Our partnership agreement provides that if a law is enacted or an existing law is modified or interpreted in a manner that subjects us to additional amounts of entity-level taxation for U.S. federal, state or local income tax purposes, the minimum quarterly distribution amount and the target distribution amounts may be adjusted to reflect the impact of that law on us.
The tax treatment of publicly traded partnerships or an investment in our limited partner interests could be subject to potential legislative, judicial or administrative changes and differing interpretations, possibly on a retroactive basis.
The present U.S. federal income tax treatment of publicly traded partnerships, including us, or an investment in our units may be modified by administrative, legislative or judicial changes or differing interpretations at any time. For example, from time to time, members of Congress propose and consider substantive changes to the existing federal income tax laws that affect publicly traded partnerships or an investment in our limited partner interests. Further, final Treasury regulations under Section 7704(d)(1)(E) of the Internal Revenue Code recently published in the Federal Register interpret the scope of the qualifying income requirements for publicly traded partnerships by providing industry-specific guidance. We do not believe the final regulations affect our ability to be treated as a partnership for U.S. federal income tax purposes.
In addition, the Tax Cuts and Jobs Act (the “TCJA”) enacted December 22, 2017, makes significant changes to the federal income tax rules applicable to both individuals and entities, including changes to the tax rate on an individual or other non-corporate unitholder’s allocable share of certain income from a publicly traded partnership. The TCJA is complex and lacks administrative guidance, thus, the impact of certain aspects of its provisions on us or an investment in our common units is currently unclear. Unitholders should consult their tax advisor regarding the TCJA and its effect on an investment in our common units.
Any modification to the federal income tax laws and interpretations thereof (including administrative guidance relating to the TCJA) may be applied retroactively and could make it more difficult or impossible for us to meet the exception for certain publicly traded partnerships to be treated as partnerships for federal income tax purposes or otherwise adversely affect us. We are unable to predict whether any changes or other proposals will ultimately be enacted, including as a result of fundamental tax reform. Any such changes could negatively impact the value of an investment in our units.
Certain federal income tax deductions currently available with respect to oil and natural gas drilling and development may be eliminated as a result of future legislation.
From time to time, members of Congress propose changes that would, if enacted into law, make significant changes to United States tax laws, including the elimination of certain key U.S. federal income tax incentives currently available to oil and natural gas exploration and production companies. The passage of any legislation with changing U.S. federal income tax laws could eliminate or postpone certain tax deductions that are currently available with respect to oil and natural gas exploration and development, and any such change could increase the taxable income allocable to our unitholders and negatively impact the value of an investment in our limited partner interests.
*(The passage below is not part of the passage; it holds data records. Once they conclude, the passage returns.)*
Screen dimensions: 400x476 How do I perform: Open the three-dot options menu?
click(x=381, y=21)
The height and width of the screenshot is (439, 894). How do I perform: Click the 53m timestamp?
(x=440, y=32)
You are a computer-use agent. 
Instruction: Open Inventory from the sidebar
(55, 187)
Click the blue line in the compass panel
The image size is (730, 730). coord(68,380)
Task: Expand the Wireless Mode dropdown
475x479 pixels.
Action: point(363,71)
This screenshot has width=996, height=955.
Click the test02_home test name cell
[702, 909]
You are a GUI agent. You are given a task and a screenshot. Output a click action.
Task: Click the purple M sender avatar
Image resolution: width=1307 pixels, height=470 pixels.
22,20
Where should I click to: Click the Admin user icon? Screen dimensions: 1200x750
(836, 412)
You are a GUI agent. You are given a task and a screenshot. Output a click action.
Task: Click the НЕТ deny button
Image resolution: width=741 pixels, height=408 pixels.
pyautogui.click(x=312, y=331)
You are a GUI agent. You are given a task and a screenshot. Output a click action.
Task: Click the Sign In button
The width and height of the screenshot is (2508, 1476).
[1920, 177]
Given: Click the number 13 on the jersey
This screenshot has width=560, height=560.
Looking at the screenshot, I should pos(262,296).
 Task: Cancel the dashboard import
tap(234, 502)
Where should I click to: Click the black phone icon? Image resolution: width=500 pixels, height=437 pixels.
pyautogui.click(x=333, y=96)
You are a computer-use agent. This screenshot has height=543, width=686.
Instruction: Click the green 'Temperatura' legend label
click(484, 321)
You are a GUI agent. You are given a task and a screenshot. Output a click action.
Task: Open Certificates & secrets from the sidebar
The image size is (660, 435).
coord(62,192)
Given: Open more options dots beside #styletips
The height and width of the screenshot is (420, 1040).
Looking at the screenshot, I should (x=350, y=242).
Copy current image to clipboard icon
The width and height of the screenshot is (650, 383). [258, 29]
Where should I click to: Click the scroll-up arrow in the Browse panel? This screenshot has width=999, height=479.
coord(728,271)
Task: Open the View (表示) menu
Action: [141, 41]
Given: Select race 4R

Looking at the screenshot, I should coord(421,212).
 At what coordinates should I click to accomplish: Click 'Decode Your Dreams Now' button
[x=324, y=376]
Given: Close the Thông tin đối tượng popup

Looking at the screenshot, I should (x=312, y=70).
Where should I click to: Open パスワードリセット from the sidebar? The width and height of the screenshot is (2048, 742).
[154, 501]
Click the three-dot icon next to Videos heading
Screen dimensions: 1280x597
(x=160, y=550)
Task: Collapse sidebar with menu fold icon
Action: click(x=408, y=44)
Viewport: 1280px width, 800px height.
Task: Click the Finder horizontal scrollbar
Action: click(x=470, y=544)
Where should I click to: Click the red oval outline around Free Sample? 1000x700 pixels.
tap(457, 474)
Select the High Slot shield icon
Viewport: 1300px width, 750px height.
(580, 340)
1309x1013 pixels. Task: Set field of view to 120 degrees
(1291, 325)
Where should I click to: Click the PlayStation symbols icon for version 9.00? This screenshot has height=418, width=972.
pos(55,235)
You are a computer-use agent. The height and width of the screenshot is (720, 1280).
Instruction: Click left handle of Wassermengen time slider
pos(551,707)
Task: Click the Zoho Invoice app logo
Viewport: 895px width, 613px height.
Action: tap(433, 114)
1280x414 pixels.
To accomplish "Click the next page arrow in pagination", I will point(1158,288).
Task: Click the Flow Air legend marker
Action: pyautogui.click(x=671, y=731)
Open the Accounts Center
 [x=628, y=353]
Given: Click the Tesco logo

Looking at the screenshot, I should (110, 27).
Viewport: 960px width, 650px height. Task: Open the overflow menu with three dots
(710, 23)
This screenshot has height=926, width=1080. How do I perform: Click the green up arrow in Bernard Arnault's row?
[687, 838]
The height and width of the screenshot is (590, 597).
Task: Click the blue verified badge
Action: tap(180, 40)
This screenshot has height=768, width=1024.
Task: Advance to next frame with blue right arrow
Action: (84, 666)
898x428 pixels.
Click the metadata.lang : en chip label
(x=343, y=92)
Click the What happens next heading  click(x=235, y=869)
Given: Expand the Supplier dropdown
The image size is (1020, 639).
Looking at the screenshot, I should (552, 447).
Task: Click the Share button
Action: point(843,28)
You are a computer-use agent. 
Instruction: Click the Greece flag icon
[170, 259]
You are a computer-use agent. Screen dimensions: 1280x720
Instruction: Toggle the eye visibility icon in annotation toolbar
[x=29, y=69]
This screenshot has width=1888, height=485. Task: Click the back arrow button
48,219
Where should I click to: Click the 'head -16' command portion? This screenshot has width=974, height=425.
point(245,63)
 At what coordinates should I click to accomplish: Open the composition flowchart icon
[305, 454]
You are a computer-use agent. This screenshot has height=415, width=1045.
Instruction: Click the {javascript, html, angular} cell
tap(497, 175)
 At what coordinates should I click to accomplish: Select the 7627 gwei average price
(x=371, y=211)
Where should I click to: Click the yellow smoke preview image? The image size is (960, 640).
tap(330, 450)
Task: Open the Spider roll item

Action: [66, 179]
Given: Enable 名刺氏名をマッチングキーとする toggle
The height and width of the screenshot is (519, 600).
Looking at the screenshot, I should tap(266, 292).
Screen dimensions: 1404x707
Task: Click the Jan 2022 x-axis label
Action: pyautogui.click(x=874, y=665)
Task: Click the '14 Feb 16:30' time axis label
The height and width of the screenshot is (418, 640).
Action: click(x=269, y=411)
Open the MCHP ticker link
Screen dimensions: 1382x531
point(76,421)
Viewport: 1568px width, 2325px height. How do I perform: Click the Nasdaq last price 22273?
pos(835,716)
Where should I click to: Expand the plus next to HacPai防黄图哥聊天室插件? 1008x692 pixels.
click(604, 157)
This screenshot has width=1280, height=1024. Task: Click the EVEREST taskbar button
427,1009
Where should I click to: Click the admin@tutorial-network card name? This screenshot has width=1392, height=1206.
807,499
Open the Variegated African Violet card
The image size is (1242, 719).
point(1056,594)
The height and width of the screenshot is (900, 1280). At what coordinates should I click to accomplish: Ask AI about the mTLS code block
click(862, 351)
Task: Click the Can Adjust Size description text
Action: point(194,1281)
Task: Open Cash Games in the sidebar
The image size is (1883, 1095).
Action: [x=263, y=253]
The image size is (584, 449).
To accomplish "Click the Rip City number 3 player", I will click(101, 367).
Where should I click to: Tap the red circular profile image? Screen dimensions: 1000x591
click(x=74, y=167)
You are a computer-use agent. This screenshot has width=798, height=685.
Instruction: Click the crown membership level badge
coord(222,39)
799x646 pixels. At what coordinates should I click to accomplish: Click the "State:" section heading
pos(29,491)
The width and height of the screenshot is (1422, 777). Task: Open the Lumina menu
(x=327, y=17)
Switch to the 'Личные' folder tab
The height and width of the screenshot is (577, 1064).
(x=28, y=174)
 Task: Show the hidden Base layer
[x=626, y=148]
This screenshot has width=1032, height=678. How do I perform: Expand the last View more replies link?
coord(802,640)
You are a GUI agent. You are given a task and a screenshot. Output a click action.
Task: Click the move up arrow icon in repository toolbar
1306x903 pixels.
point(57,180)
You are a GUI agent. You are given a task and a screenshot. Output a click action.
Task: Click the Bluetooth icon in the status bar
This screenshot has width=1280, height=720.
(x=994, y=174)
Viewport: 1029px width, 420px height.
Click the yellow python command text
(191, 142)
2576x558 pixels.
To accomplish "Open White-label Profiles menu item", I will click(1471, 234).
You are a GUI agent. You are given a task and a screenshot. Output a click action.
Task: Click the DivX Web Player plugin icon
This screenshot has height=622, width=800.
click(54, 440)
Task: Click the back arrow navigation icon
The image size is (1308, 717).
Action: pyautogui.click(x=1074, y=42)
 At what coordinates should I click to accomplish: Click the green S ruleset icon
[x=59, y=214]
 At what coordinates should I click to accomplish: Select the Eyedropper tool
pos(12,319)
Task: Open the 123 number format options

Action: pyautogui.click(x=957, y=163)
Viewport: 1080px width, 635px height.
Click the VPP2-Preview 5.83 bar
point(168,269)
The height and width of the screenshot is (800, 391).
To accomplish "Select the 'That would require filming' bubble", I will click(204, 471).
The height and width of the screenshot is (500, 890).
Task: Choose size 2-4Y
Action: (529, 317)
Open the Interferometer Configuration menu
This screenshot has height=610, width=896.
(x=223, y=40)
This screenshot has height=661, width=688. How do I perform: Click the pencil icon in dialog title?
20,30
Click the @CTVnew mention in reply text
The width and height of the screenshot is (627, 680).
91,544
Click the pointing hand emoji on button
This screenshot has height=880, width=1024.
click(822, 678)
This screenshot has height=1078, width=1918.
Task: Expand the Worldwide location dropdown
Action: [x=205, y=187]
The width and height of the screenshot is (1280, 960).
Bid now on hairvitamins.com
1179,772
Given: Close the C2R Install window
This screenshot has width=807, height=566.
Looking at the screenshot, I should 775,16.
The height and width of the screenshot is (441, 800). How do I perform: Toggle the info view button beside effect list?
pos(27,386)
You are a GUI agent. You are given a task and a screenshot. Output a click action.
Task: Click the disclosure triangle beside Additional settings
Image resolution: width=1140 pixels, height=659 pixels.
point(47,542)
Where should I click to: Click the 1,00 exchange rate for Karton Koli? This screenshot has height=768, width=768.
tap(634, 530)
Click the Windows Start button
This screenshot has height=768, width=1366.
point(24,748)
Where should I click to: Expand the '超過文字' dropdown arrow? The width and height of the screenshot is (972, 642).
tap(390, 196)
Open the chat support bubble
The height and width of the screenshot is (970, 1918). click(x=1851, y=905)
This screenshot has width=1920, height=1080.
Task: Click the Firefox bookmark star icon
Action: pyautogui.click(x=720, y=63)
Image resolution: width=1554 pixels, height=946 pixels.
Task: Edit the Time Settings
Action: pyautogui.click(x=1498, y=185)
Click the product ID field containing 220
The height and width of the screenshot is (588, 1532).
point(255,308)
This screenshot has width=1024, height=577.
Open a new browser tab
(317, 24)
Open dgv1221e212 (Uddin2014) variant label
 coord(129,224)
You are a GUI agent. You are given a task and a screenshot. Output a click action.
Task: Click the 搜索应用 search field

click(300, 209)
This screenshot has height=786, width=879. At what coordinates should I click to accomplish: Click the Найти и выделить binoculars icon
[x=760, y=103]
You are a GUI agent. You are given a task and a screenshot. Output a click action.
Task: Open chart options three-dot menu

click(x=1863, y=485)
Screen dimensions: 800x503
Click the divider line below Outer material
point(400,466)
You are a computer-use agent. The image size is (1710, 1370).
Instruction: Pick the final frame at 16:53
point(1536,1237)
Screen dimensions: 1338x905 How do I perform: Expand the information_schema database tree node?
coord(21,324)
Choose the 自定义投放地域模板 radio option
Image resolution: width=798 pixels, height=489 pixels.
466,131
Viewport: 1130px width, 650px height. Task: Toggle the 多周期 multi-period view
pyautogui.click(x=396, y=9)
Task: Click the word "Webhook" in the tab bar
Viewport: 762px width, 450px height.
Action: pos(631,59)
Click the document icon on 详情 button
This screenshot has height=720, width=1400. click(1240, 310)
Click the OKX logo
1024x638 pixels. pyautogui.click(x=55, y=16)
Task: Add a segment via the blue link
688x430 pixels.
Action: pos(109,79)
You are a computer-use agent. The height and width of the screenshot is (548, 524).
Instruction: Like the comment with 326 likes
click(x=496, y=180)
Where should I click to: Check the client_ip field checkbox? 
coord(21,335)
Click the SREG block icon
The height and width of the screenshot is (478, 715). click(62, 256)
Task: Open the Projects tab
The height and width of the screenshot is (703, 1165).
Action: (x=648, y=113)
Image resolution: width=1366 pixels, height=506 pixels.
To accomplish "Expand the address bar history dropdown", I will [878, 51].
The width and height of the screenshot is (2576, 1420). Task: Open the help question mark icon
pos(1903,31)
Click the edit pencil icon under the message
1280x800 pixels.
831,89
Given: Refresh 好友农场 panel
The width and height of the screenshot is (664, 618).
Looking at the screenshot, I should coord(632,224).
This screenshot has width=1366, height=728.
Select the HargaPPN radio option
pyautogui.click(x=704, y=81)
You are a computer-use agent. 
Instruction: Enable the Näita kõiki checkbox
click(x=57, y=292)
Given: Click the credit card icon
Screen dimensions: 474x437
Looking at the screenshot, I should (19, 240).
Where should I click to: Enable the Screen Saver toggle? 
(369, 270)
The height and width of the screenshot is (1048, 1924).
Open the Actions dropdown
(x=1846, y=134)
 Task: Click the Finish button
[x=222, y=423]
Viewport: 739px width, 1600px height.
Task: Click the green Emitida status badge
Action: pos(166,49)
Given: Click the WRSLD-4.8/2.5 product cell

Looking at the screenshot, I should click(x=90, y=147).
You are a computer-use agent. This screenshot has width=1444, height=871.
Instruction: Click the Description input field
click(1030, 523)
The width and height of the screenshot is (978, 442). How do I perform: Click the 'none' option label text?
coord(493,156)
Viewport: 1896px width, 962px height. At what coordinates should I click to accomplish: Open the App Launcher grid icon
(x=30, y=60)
We prorate our items of income, gain, loss and deduction between transferors and transferees of our units each month based upon the ownership of our units on the first day of each month, instead of on the basis of the date a particular unit is transferred.
We prorate our items of income, gain, loss and deduction between transferors and transferees of our units each month based upon the ownership of our units on the first day of each month, instead of on the basis of the date a particular unit is transferred. Although final Treasury regulations allow publicly traded partnerships to use
a similar monthly simplifying convention to allocate tax items among transferor and transferee unitholders, such tax items must be prorated on a daily basis and these regulations do not specifically authorize all aspects of the proration method we have adopted. Accordingly, our counsel is unable to opine as to the validity of this method. If the IRS were to successfully challenge this method or new Treasury regulations were issued, we may be required to change the allocation of items of income, gain, loss and deduction among our unitholders.
A successful IRS contest of the U.S. federal income tax positions we take may adversely affect the market for our units and preferred units and the costs of any contest will reduce our cash available for distribution to our limited partners.
We have not requested any ruling from the IRS with respect to our treatment as a partnership for federal income tax purposes or any other matter affecting us. The IRS may adopt positions that differ from our counsel’s conclusions or the positions we take. It may be necessary to resort to administrative or court proceedings to sustain some or all of our counsel’s conclusions or the positions we take. A court may disagree with some or all of our counsel’s conclusions or the positions we take. Any contest with the IRS may materially and adversely impact the market for our limited partner interests and the price at which they trade. In addition, the costs of any contest with the IRS will result in a reduction in cash available to pay distributions to our limited partners and thus will be borne indirectly by our limited partners.
If the IRS makes audit adjustments to our income tax returns for tax years beginning after December 31, 2017, it (and some states) may assess and collect any taxes (including any applicable penalties and interest) resulting from such audit adjustment directly from us, in which case we may either pay the taxes directly to the IRS or elect to have our unitholders and former unitholders take such audit adjustment into account and pay any resulting taxes. If we bear such payment our cash available for distribution to our unitholders might be substantially reduced.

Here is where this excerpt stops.